House Republicans Prove Education Isn't One of their Priorities

In these tough economic times there are going to be cuts across the board but it’s important for our elected officials to propose a budget that protects the most important programs like education. Although there are some things I disagree with in the Senate’s budget, our Senators did the best they could to make sure our schools remain among the best in the country. Unfortunately, the House of Delegates passed an absolutely horrible budget that would cut $620 million from education.

What’s very telling about the cuts to education in the House is the fact that the Republicans did their best to keep the Democrats out of the negotiations surrounding the proposal. Even the Democrats on the Appropriations Committee (which is the committee which is supposed to do most of the work on the budget) weren’t given the opportunity to participate until the absolute last possible moment. Of course this also comes on the heals of McDonnell proposing even more cuts to education and trying to keep his budget plans secretive.
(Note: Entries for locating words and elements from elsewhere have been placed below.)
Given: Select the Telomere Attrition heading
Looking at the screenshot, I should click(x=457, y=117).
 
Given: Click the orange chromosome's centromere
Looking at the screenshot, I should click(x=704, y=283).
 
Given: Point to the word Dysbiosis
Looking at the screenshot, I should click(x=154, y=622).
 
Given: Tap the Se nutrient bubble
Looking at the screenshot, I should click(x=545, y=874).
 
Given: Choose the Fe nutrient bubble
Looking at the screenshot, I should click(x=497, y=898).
The GOP’s insistence of blocking the Democrats from any real negotiations on the budget not only show that they’re not interested in bipartisanship, but it means that they have to take responsibility for proposing so many cuts to education. It’s the action one takes that illustrates the priorities of elected officials and the Republicans have therefore proven that they don’t value education. At the same time that they cut $660 million from education, after all, they included measures that would cost millions of dollars to lure film executives into filming in Virginia and others that wouldn’t help Virginians but would simply shift the financial burden of programs onto local government. If they were truly interested in protecting public education, we wouldn’t have seen the House Republicans use these tactics.

Fortunately, we do have some elected officials in the General Assembly who are willing to fight for Virginia’s students. Not only did the Senate pass a budget that did its best to protect as much education funding as possible, but there were also several Democratic members of the House of Delegates who spoke out passionately about the need to fully fund our schools. In an email that he sent yesterday, for instance, Delegate Adam Ebbin drew attention to the fact that the impact of cutting education expands well beyond our schools.
In my opinion, we shouldn't make large indiscriminate cuts without regard to their long and short term impacts. We should make strategic reductions, merge agencies and prioritize education and healthcare for hard working Virginians.

Companies and taxpayers locate in Virginia because of our outstanding education system and quality of life. The Republican House budget adopted yesterday relies heavily on cuts to the very aspects that make Virginia the Best State for Business.
I completely agree with Del. Ebbin here. The Republicans might claim to be the party that looks out for business, but their budget clearly says otherwise. Not only are they making cuts to schools at a time when it’s perhaps the most important for our students to receive the best education possible, but they are taking away resources from what makes Virginia so attractive to business leaders – schools that develop a highly qualified workforce.

As negotiators from both the House and Senate begin to work on combining the budgets passed by each body, there is an opportunity to make sure that education remains a priority like the public wants. Since both the House and Governor want massive cuts to our schools in favor of attracting Hollywood executives to Virginia, however, this will take a lot of leadership from the Senate negotiators. Individual members of the Senate have told me that they’re confident in their team, but that this was going to be a tough negotiation. The budget negotiation is supposed to be finished in a couple weeks, but the length of past negotiations suggest that this might take a little longer than is currently scheduled (especially since the budgets are starting out relatively far apart). I therefore encourage you to make sure that members of the General Assembly know that education is a priority to Virginians and that they should keep the Senate’s education funding levels. This could be a long fight and it can help for our elected officials to hear directly from their constituents about what priorities they should fight for.